* Task directions:
From the line containing "Toggle amount visibility with the eye icon" to the last line of the data below, copy everything exactly and nothing else; pictures stay out.

Records shown: Begin

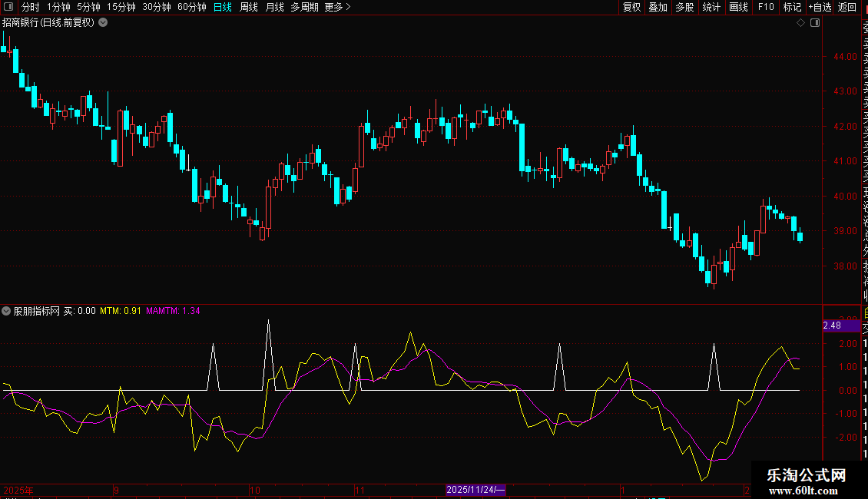Screen dimensions: 868x499
Task: Toggle 叠加 overlay comparison
Action: point(658,7)
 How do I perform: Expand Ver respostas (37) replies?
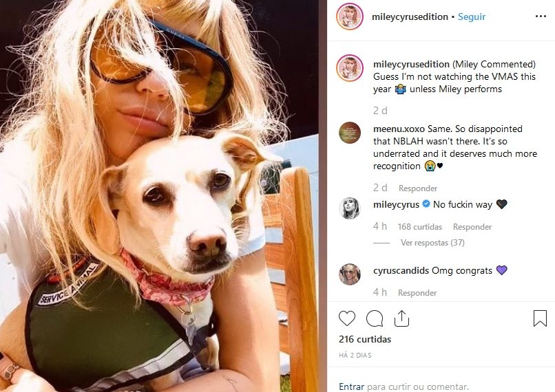pos(432,243)
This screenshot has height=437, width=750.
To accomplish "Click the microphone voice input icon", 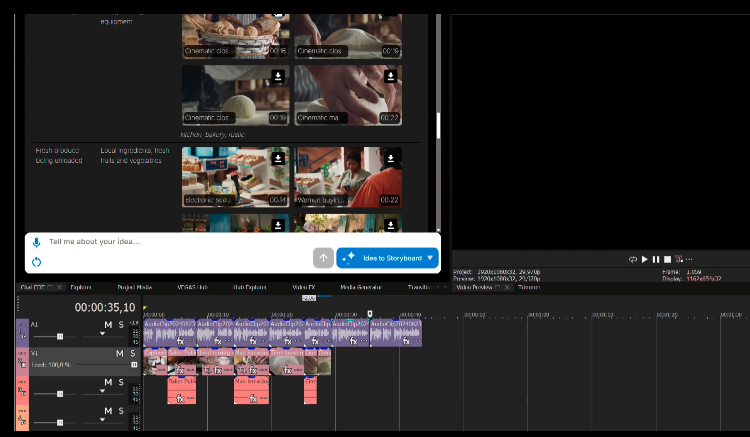I will [x=36, y=242].
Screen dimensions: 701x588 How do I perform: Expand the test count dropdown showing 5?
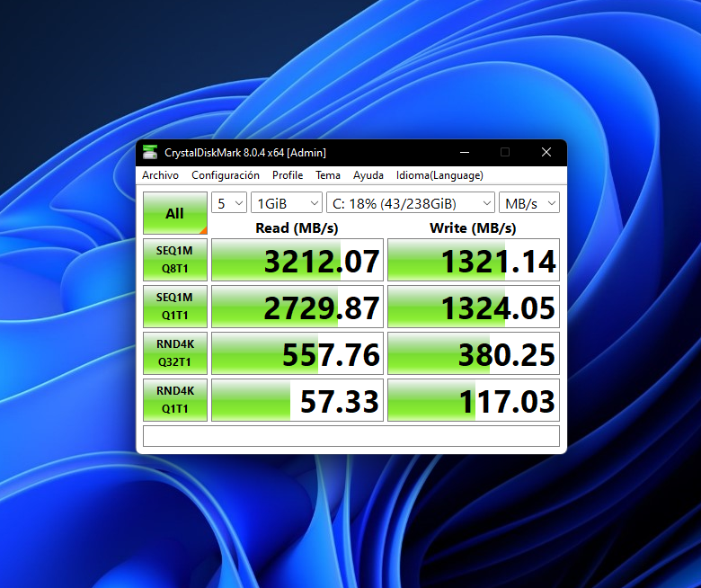coord(229,203)
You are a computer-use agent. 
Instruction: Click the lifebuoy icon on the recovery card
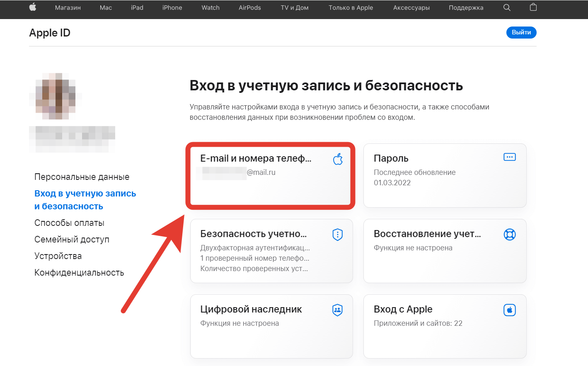point(510,234)
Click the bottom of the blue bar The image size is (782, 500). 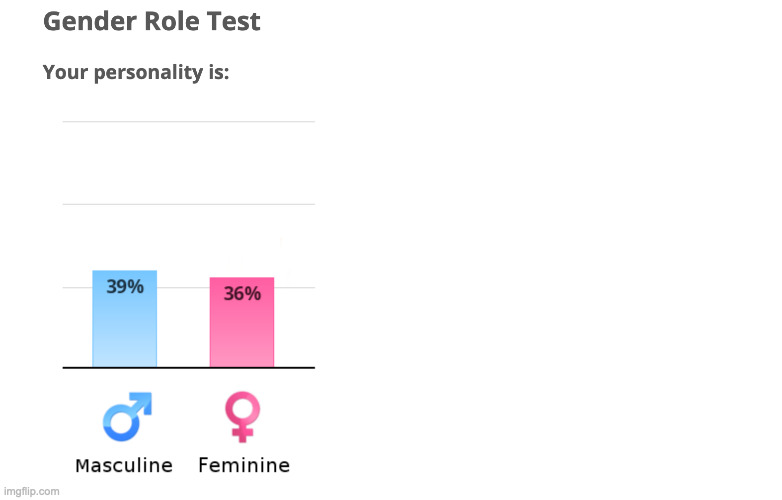coord(125,362)
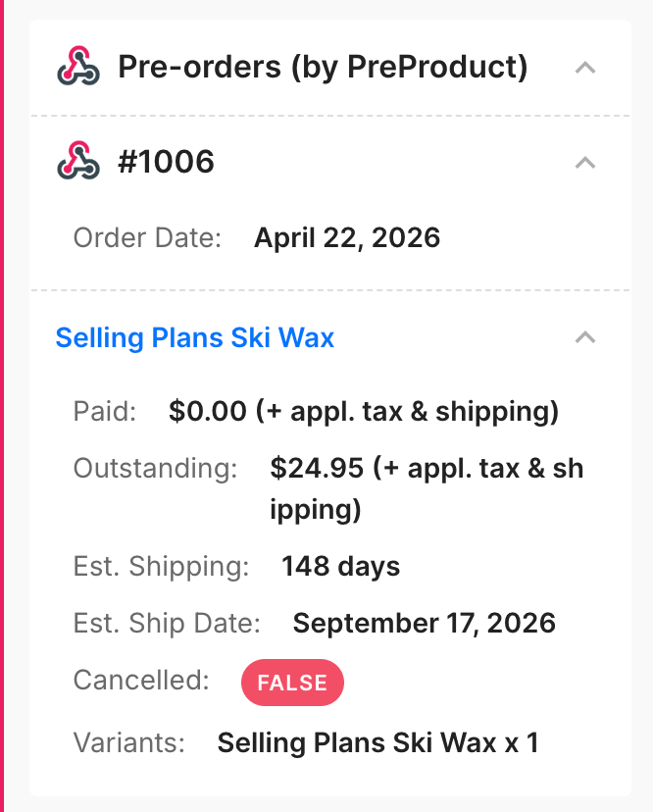Screen dimensions: 653x812
Task: Open the Selling Plans Ski Wax link
Action: tap(195, 338)
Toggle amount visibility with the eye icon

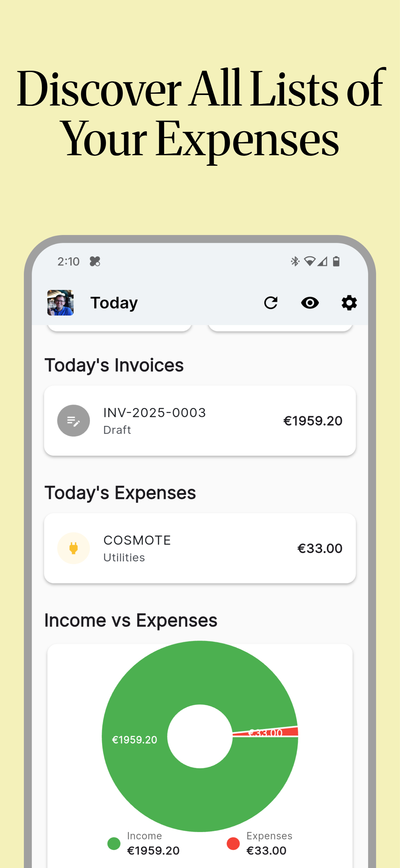310,303

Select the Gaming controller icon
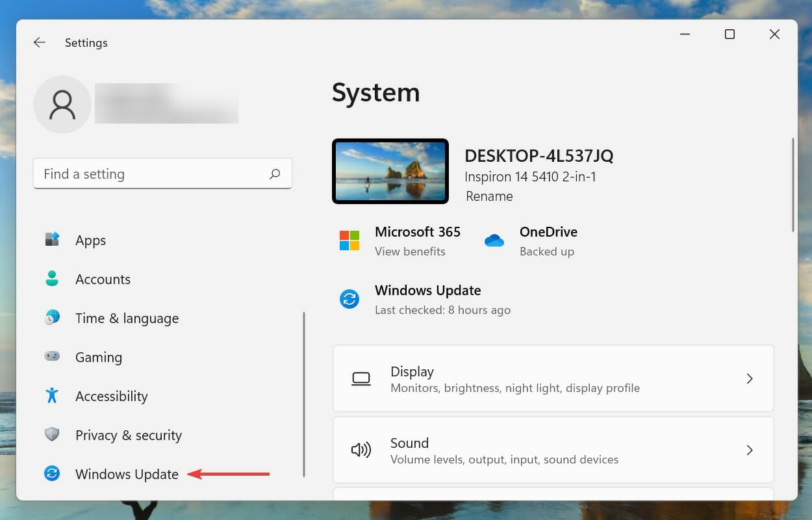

Records shown: End

* Written solution:
Toggle amount visibility with the eye icon

310,303

Select the Gaming controller icon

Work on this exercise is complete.